§ Stored data
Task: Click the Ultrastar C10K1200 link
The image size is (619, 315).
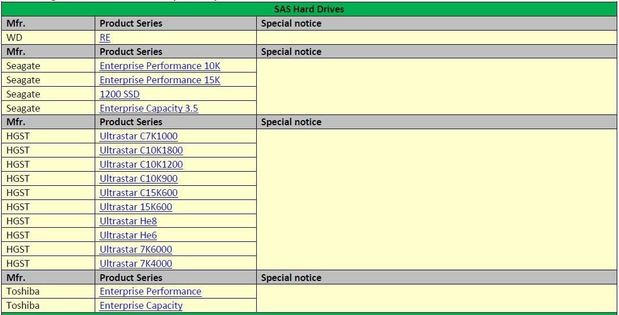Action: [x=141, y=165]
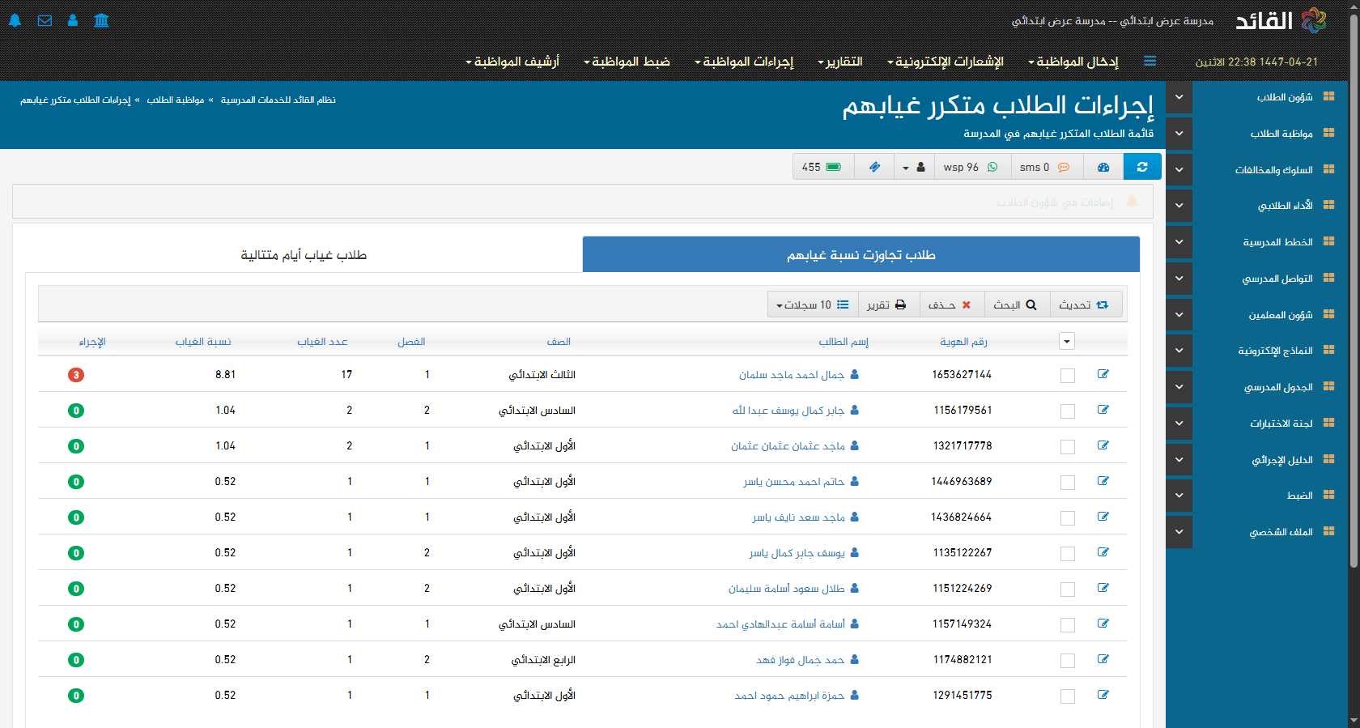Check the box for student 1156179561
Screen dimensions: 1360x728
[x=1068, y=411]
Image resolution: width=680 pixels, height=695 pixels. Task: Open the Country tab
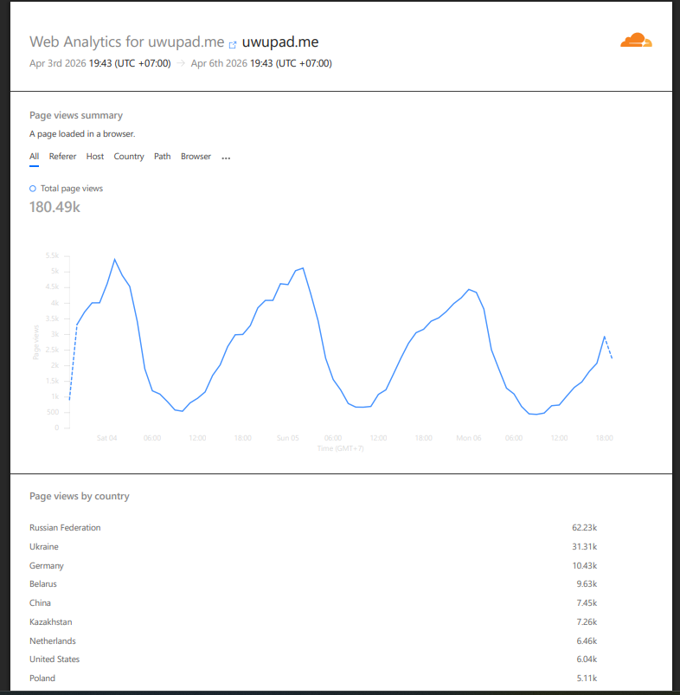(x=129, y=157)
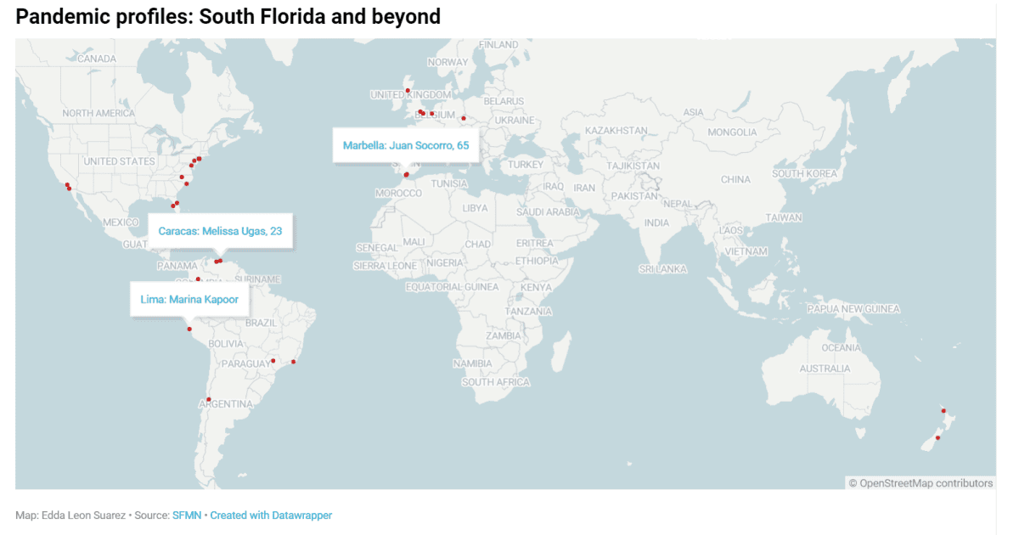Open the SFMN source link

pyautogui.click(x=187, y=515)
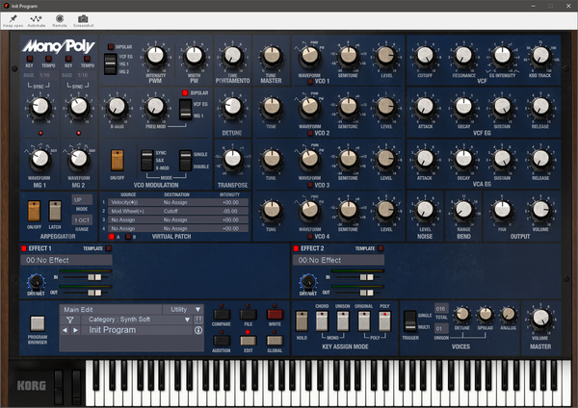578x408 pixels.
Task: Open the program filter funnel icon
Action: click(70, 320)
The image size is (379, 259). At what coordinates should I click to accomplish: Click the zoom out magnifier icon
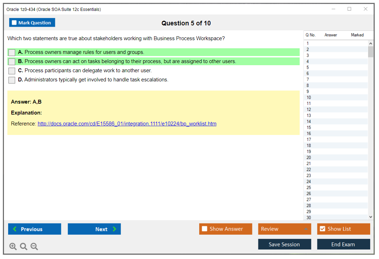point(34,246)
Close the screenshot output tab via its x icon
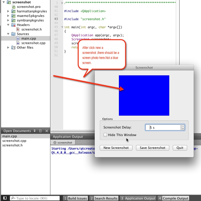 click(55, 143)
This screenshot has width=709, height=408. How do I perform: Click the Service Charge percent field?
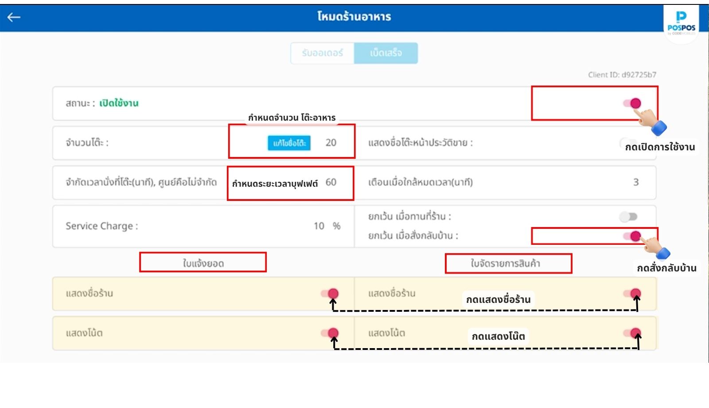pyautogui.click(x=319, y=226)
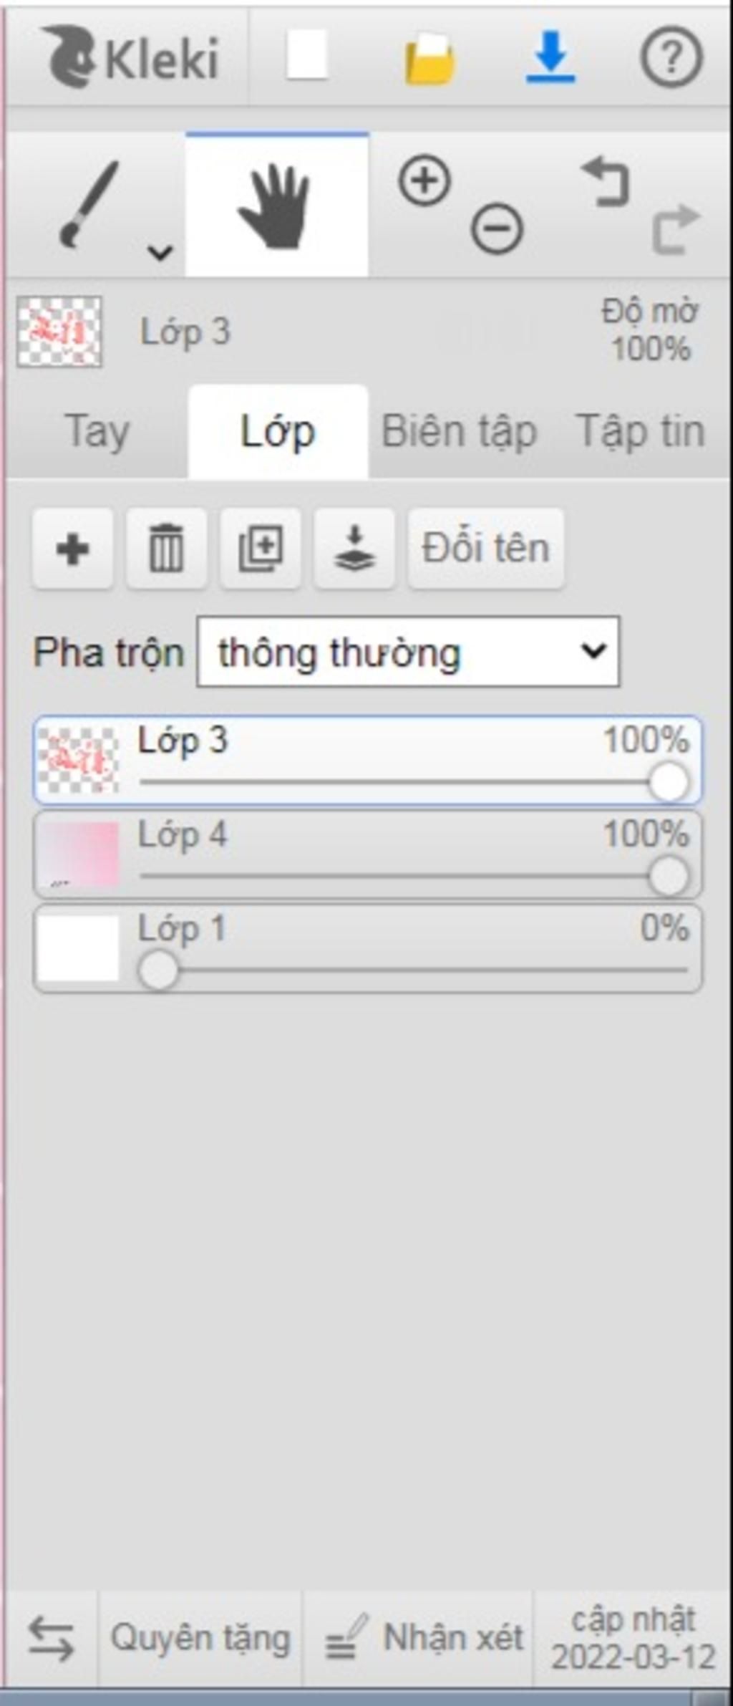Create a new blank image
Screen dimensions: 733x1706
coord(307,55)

§ Brief
Transcribe the entries above verbatim, omitting their pictures.

§ Exercise output
Task: Click the Ultrastar C10K1200 link
The image size is (619, 315).
Action: [x=141, y=165]
Check the box for student 1156179561
Screen dimensions: 1360x728
[x=1068, y=411]
Image resolution: width=680 pixels, height=695 pixels. Task: Open the Country tab
(x=129, y=157)
Open the SFMN source link

pyautogui.click(x=187, y=515)
578x408 pixels.
Task: Open the program filter funnel icon
Action: click(70, 320)
The image size is (379, 259). At what coordinates should I click to accomplish: Click the zoom out magnifier icon
point(34,246)
Close the screenshot output tab via its x icon
 click(55, 143)
This screenshot has width=709, height=408. How do I perform: Click the Service Charge percent field?
pyautogui.click(x=319, y=226)
Create a new blank image
Screen dimensions: 733x1706
coord(307,55)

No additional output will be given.